◆ To do ◆
**1)** In the court opinion on Afifa Afifi's appeal, who was her former employer?
**2)** What is the Spanish translation of this sentence from the court opinion on Afifa Afifi's appeal: "Before HALL and MURNAGHAN, Circuit Judges, and YOUNG, Senior United States District Judge for the District of Maryland, sitting by designation."
**3)** Write a continuation of the court opinion on Afifa Afifi's appeal from its final sentence.

◆ Text ◆
· · · · · · ·

54 Fair Empl.prac.cas. 1619,55 Empl. Prac. Dec. P 40,579afifa Afifi, Plaintiff-appellant, v. United States Department of the Interior, Defendant-appellee, 924 F.2d 61 (4th Cir. 1991)Annotate this Case
Argued Oct. 29, 1990. Decided Jan. 25, 1991. As Amended Feb. 26, 1991
Tyler Perry Brown, argued (Laura H. Hamilton, Hunton & Williams, on brief), Richmond, Va., for plaintiff-appellant.
Coleman Ray Sachs, argued, Sp. Asst. U.S. Atty. (Henry E. Hudson, U.S. Atty., on brief), Alexandria, Va., for defendant-appellee.
Before HALL and MURNAGHAN, Circuit Judges, and YOUNG, Senior United States District Judge for the District of Maryland, sitting by designation.
K.K. HALL, Circuit Judge:
Afifa Afifi appeals the district court's dismissal of her action alleging both discrimination and nondiscrimination claims1 against her former employer, the U.S. Geological Survey of the Department of the Interior.

· · · · · · ·

◆ Extracted material ◆
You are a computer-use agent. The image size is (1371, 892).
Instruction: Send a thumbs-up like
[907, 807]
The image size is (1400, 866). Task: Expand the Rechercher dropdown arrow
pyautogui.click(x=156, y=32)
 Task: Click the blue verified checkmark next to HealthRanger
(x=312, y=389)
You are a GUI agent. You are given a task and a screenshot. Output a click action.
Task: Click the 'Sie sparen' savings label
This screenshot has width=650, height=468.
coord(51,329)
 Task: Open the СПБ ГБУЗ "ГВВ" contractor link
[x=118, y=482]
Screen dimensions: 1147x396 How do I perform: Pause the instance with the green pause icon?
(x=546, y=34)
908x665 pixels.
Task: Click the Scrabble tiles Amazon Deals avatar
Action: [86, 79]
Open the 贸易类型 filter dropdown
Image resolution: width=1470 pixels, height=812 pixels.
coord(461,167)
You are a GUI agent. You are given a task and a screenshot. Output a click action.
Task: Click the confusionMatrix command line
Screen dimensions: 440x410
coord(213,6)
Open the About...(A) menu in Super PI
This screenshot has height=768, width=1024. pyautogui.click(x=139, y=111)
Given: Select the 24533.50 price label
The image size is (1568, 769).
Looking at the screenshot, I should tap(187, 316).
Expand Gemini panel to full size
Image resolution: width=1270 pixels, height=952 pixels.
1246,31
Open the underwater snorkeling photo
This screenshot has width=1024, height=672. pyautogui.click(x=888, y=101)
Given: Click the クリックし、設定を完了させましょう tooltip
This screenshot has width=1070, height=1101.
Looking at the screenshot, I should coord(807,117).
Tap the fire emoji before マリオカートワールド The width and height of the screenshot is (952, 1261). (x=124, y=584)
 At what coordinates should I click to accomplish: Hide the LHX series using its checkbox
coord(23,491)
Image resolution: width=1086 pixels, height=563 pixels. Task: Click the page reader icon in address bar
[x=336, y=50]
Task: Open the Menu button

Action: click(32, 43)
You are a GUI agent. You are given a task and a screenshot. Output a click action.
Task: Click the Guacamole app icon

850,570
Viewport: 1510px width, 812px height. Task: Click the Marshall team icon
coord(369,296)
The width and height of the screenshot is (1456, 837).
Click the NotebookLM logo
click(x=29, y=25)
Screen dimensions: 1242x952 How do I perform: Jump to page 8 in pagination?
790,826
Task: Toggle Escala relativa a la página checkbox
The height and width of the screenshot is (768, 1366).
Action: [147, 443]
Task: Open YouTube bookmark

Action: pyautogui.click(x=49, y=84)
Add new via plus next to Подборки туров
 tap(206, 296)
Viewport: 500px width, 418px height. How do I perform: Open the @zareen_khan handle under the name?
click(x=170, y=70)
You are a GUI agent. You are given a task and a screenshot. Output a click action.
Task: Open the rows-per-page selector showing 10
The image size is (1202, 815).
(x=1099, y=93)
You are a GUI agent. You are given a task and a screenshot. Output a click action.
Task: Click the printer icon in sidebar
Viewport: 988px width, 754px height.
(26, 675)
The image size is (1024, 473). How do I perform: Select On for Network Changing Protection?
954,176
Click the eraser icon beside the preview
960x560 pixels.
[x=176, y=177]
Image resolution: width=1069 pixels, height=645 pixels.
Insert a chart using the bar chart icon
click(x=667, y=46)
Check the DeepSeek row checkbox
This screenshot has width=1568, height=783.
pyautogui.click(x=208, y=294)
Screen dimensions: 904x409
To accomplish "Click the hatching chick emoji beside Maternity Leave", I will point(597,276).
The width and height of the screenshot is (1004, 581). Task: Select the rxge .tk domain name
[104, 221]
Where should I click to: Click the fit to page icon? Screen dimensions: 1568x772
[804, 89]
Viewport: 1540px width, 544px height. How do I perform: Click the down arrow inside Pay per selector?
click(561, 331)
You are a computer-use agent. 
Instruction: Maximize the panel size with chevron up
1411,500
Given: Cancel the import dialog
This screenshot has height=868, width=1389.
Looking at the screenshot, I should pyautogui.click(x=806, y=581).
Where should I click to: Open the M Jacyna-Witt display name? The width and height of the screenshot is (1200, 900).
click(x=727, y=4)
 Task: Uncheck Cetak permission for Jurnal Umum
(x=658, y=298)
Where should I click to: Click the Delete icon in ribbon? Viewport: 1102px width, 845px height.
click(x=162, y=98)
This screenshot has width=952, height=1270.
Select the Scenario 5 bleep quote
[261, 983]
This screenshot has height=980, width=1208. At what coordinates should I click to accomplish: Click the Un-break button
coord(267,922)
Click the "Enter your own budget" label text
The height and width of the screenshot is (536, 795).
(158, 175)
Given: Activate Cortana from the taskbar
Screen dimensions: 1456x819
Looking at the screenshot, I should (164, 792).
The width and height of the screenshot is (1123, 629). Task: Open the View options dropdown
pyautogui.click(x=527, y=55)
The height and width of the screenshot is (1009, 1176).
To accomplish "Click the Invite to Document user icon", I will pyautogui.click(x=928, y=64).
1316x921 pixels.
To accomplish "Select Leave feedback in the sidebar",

· · · · · · ·

◆ Answers for this exercise ◆
**1)** The U.S. Geological Survey of the Department of the Interior.

**2)** Ante HALL y MURNAGHAN, jueces de circuito, y YOUNG, juez de distrito sénior de los Estados Unidos para el Distrito de Maryland, actuando por designación.

**3)**
This case raises a knotty jurisdictional problem. Appellant Afifa Afifi was an employee of the U.S. Geological Survey of the Department of the Interior ("DOI") from 1978 until November 1986. In 1985, after exhausting administrative remedies, she filed a Title VII suit in district court alleging that she was being discriminated against2 because of her gender and national origin (Afifi is a naturalized citizen and was born in Egypt). When she was suspended by DOI for 45 days in April 1986, she amended her complaint to allege that this action also had a discriminatory motive. The suit was tried to the court in December 1986. The district court entered judgment for DOI January 12, 1987, and Afifi's appeal to this court was unsuccessful. Afifi v. Hodel, 829 F.2d 34 (4th Cir. 1987).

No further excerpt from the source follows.